How To Use Gestalt Therapy To Diagnose Personality Disorders? What people need, want, and fear reveals their diagnosis.
Written By: Elinor Greenberg
- People with personality disorders are still preoccupied with their unmet interpersonal needs and problems from childhood.
- They unconsciously project these desires, fears, and needs onto their current adult relationships.
- The Interpersonal Gestalt describes what people notice and what they ignore in interpersonal situations.
One of the difficulties that clients face when looking for a psychotherapist to diagnose and treat their personality disorder is that so few therapists actually have the necessary training to do so. This is mainly because the traditional methods of teaching this topic involve many years of study with difficult-to-understand experts who write in obscure professional jargon.
In an effort to encourage more psychotherapists to learn about the differential diagnosis of borderline, narcissistic, and schizoid disorders, I have developed a simplified way to make these diagnoses that is based on the Gestalt therapy theory. It is easy to understand and can also be used informally by observant non-mental health professionals. I call it “The Interpersonal Gestalt” (1999).
This method has its limitations because it relies on what can be observed across multiple interpersonal interactions and on the awareness of the observer. However, I have taught it to many psychotherapists who find it a useful introduction to a difficult subject. It can be supplemented by using more conventional diagnostic systems if the need arises.
What Is The Interpersonal Gestalt?
My concept of the Interpersonal Gestalt is based on the Gestalt Psychology theory of Figure/Ground formation (Wagemans, Elder, Kubovy, et al, 2012). This basically states that at any point in time, there is more data available to our mind and senses than we can possibly process. Therefore, we automatically prioritize certain types of data over other types. In interpersonal encounters, we tend to make an organized whole—a figure—out of cues that relate to our current desires, needs, and fears. Everything else becomes part of the invisible background.
Gestalt is a German word that refers to an organized whole that is more (or different) than simply the sum of its parts. For example, a melody is perceived as an organized whole and not just a series of musical notes. Its effect on us emotionally cannot be predicted simply from the individual notes.
How Does This Relate To Diagnosis?
If we had a good enough childhood, most of us are able to relate to other people in a fairly spontaneous, flexible way. We are open to the actual person and situation in front of us. However, if we have a personality disorder, we tend to automatically and unconsciously project our old unmet needs and fears from our childhood onto the new situation. We may misread the current situation and the other person’s intentions because most of what we are noticing is based on our past.

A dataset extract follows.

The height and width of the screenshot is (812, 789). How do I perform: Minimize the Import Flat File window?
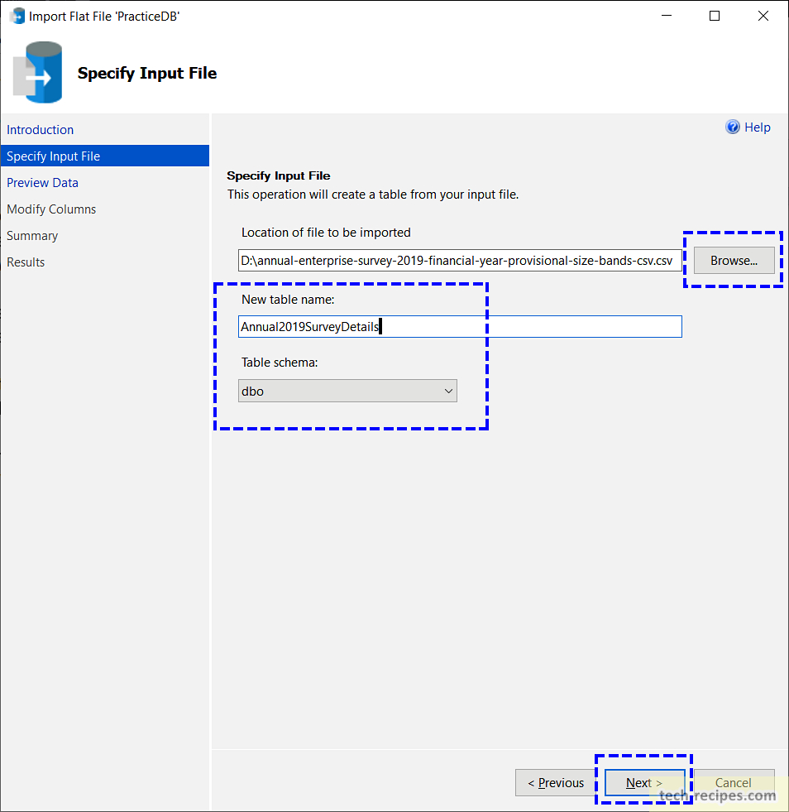(667, 16)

Other potentially important interpersonal cues become part of the unseen background.
As a result, we can distinguish the three major personality disorders—borderline, narcissist, and schizoid—from each other by what the person repeatedly notices or ignores during interpersonal encounters. As you can see below, the primary desires and fears of people with borderline, narcissistic, or schizoid disorders are quite different from one another.
1) Borderline Interpersonal Gestalt –
Unconditional love, nurturing and reparenting.
Abandonment, rejection as unlovable, or engulfment by the emotional needs of the other person.
2) Narcissistic Interpersonal Gestalt
Self-esteem enhancement, admiration, attention, increase in social status.
Loss of self-esteem, being exposed as imperfect, public humiliation, and diminished status.
3) Schizoid Interpersonal Gestalt
Safe intimacy, independence, predictability, and control over interpersonal distance.
Loss of autonomy, intrusiveness, loss of the ability to connect, existential dread.